TASK REQUIREMENTS:
Convert the records below into a JSON list of strings with one string per line, skipping blank lines. Leave the pictures out of the result.
______
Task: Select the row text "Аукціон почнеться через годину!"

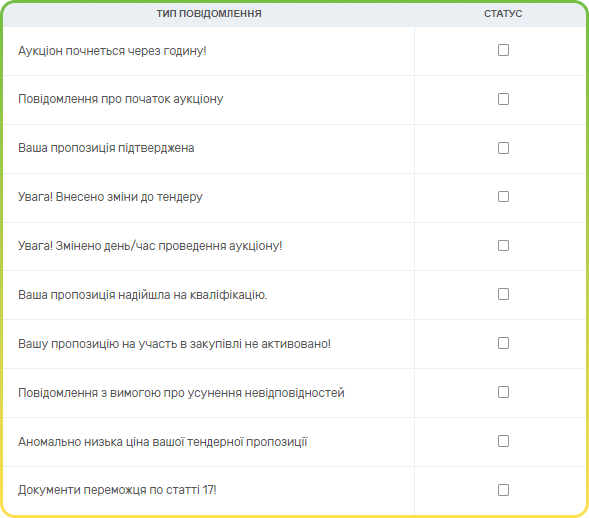Action: coord(112,51)
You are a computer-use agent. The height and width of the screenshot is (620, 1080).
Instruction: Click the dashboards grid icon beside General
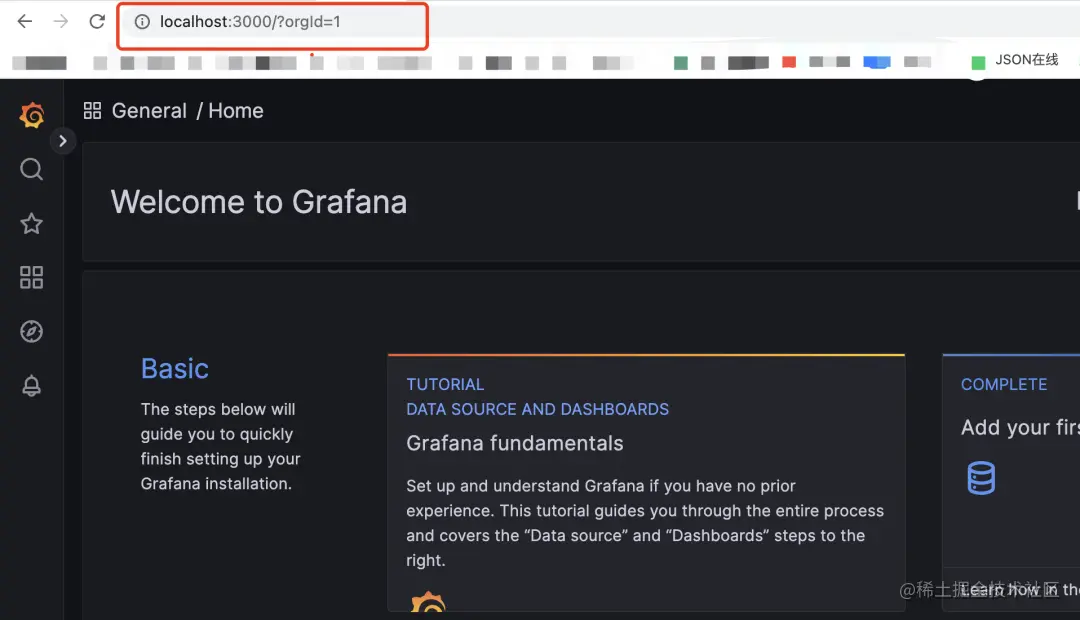pyautogui.click(x=92, y=111)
______
EXERCISE ANSWER:
[
  "Task: Select the row text \"Аукціон почнеться через годину!\"",
  "Action: coord(112,51)",
  "You are a computer-use agent. The height and width of the screenshot is (620, 1080).",
  "Instruction: Click the dashboards grid icon beside General",
  "pyautogui.click(x=92, y=111)"
]